** Start of SELECTION **

Webscraping using Python
When: | Th 05-06-2025 13:00 - 17:00 |
Where: | CIT Smitsborg 5431.0074 BlueGene, Nettelbosje 1 Groningen |
Web scraping is valuable for collecting data from online sources, especially when no downloadable datasets are available. However, scraping can be confusing for beginners, and if done carelessly, it can be ineffective, unethical, or even legally problematic.
This workshop will introduce you to the basics of web scraping in a clear, practical way. You'll learn how to extract useful data from websites using Python, explore essential tools like BeautifulSoup and Selenium, and understand the ethical and legal considerations of responsible scraping.
Why should you attend?
Whether you're conducting a literature review, gathering course data, monitoring public policy updates, or collecting forum discussions, much of the information you need is available on websites, but not as downloadable files. Web scraping allows you to automate the process of extracting this data for analysis and research.
In this hands-on workshop, you'll:
-
Learn how to identify and extract useful data from websites using tools like BeautifulSoup, and Selenium
-
Understand the structure of web pages and how to inspect elements effectively,
-
Gain awareness of the ethical and legal boundaries of web scraping in research,
-
See real examples of scraping,
-
Leave with code templates and practical knowledge, you can adjust and apply them to your project.

** End of SELECTION **

• WHAT YOU WILL DO
Extend the announcement for the Python web scraping workshop beyond its final bullet point, keeping its tone and layout.

** Start of DATA EXCERPTS **

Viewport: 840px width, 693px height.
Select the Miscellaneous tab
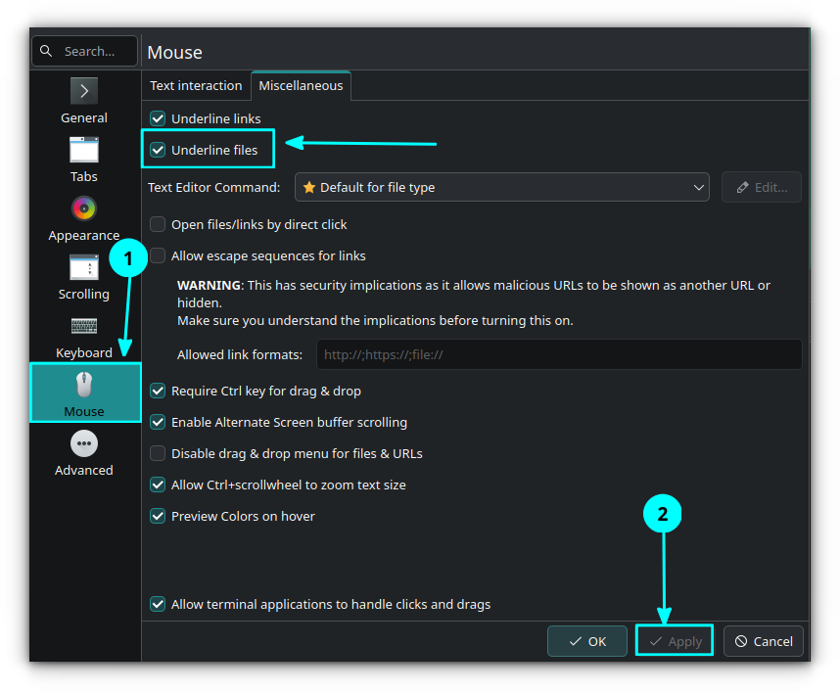tap(301, 85)
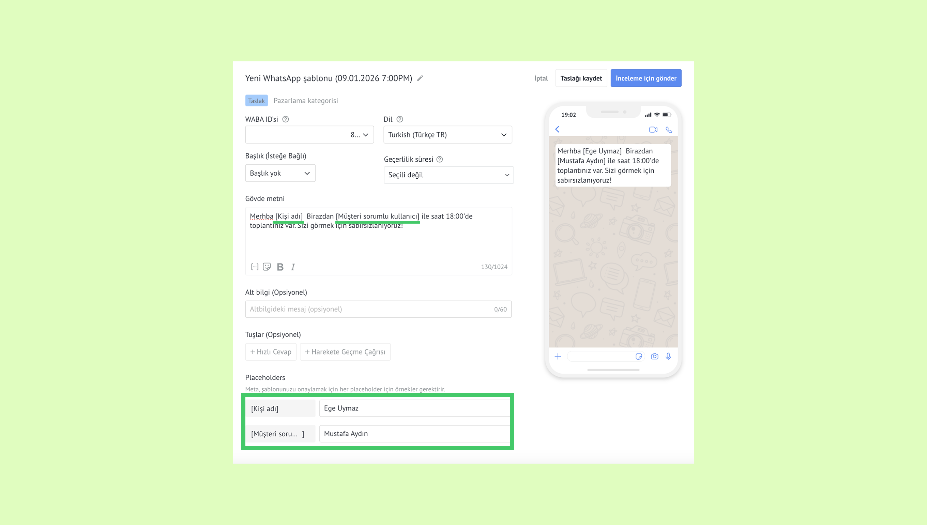Screen dimensions: 927x525
Task: Click the Geçerlilik süresi help icon
Action: tap(439, 159)
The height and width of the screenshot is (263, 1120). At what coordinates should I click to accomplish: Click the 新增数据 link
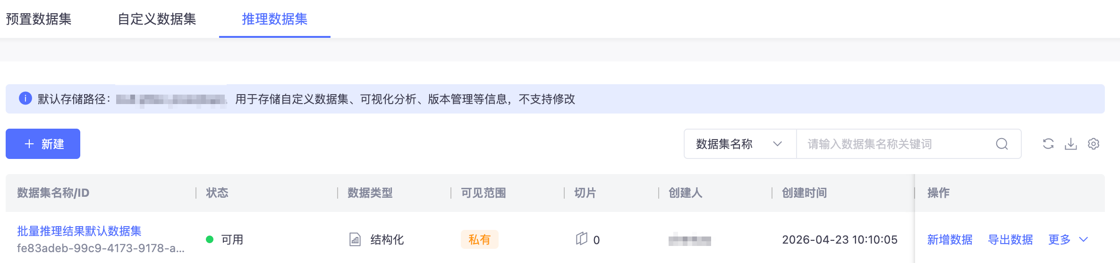(950, 239)
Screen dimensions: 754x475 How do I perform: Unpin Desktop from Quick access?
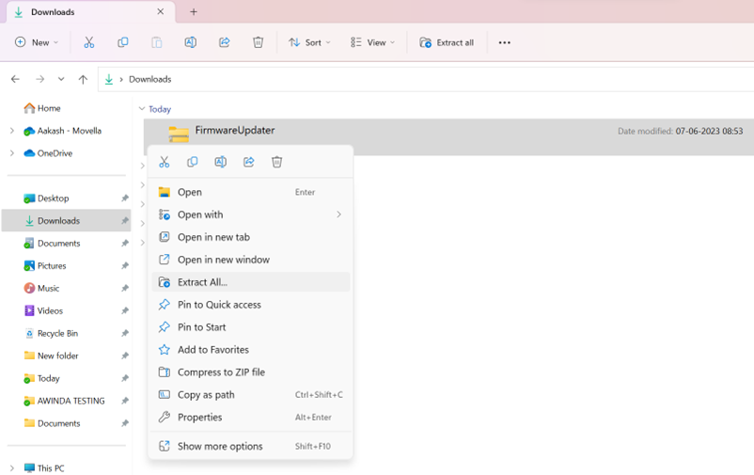pyautogui.click(x=124, y=198)
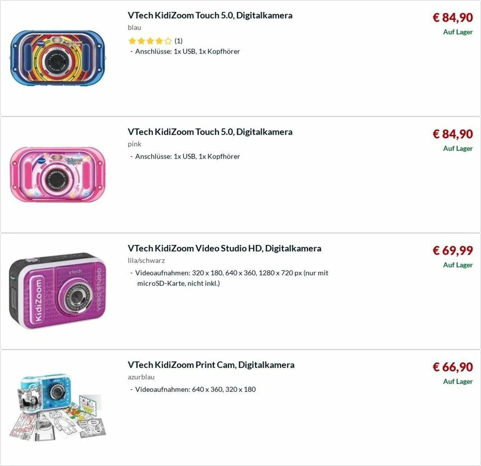The width and height of the screenshot is (481, 466).
Task: Click the review count (1) next to stars
Action: click(179, 41)
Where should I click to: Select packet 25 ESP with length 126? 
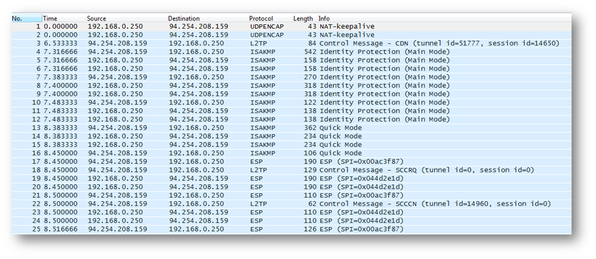point(291,229)
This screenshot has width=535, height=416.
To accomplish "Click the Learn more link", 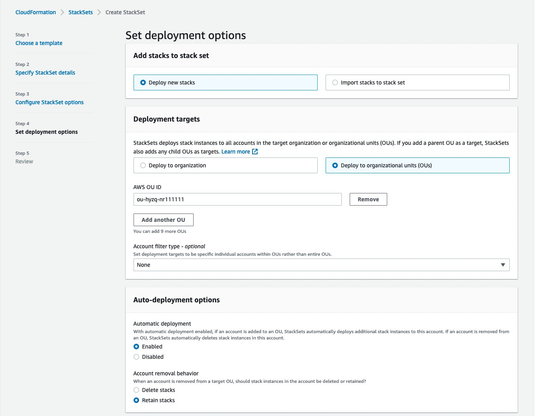I will click(235, 151).
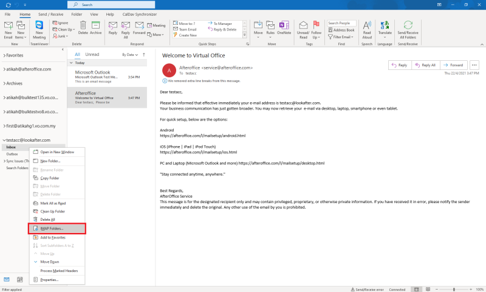The height and width of the screenshot is (292, 486).
Task: Open the By Date sort dropdown
Action: pyautogui.click(x=131, y=55)
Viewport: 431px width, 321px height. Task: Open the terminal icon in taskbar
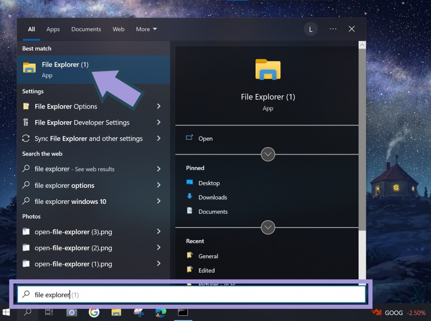coord(182,312)
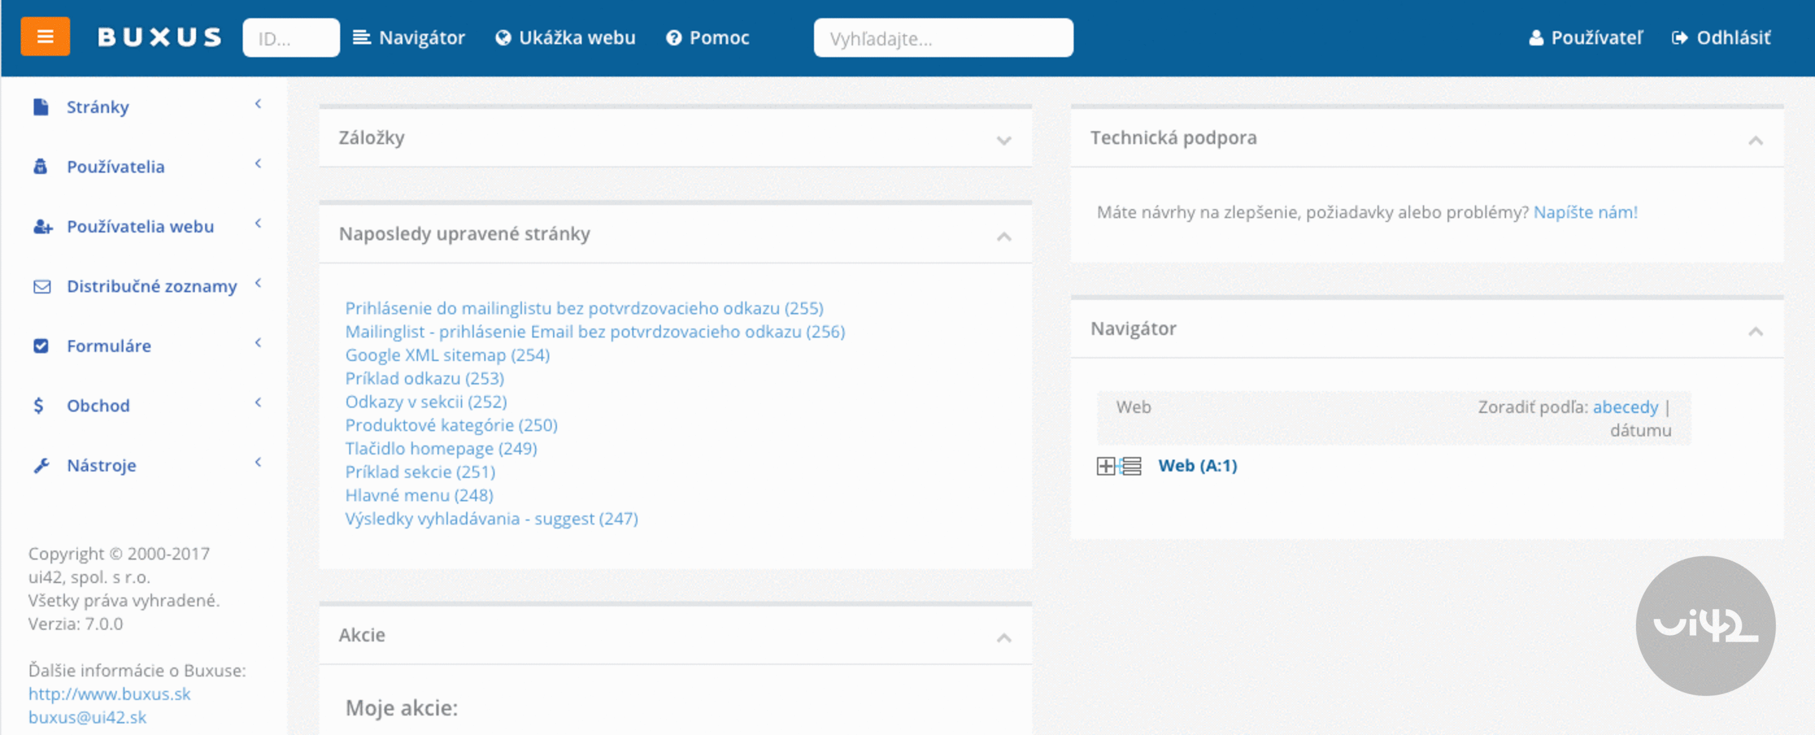Click the Stránky page icon in sidebar
1815x735 pixels.
coord(41,107)
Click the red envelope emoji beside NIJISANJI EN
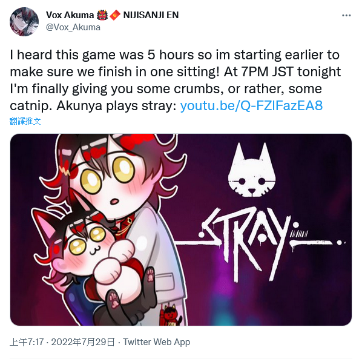 pyautogui.click(x=115, y=15)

** End of DATA EXCERPTS **

• RESPONSE TO THIS EXERCISE
Who should attend?
This workshop is ideal for:
-
Undergraduate and graduate students working on research projects
-
PhD candidates gathering data for their theses or literature reviews
-
Faculty or research staff needing customized datasets for analysis
-
Administrative staff interested in automating data collection from websites
Requirements
No prior experience with web scraping is required. This session is designed for beginners and is especially relevant for students, researchers, and staff working with online information in academic contexts. Participants should be comfortable with basic Python. Prior experience in writing Python scripts is helpful but not required.
Content
This workshop will combine theory, discussion, and practical exercises to help you create solutions for real cases.
-
What is web scraping?
-
Identify and extract useful data from websites
-
Basics of HTML structure and web page elements
-
Using Python and tools like Requests, BeautifulSoup, or Selenium.
-
Ethical and legal boundaries of scraping
-
If time allows, reverse engineering API calls for dynamic content scraping.
Preparation
-
Install Python (from the source(Python.org), Anaconda, Spyder, Google Colab, etc. )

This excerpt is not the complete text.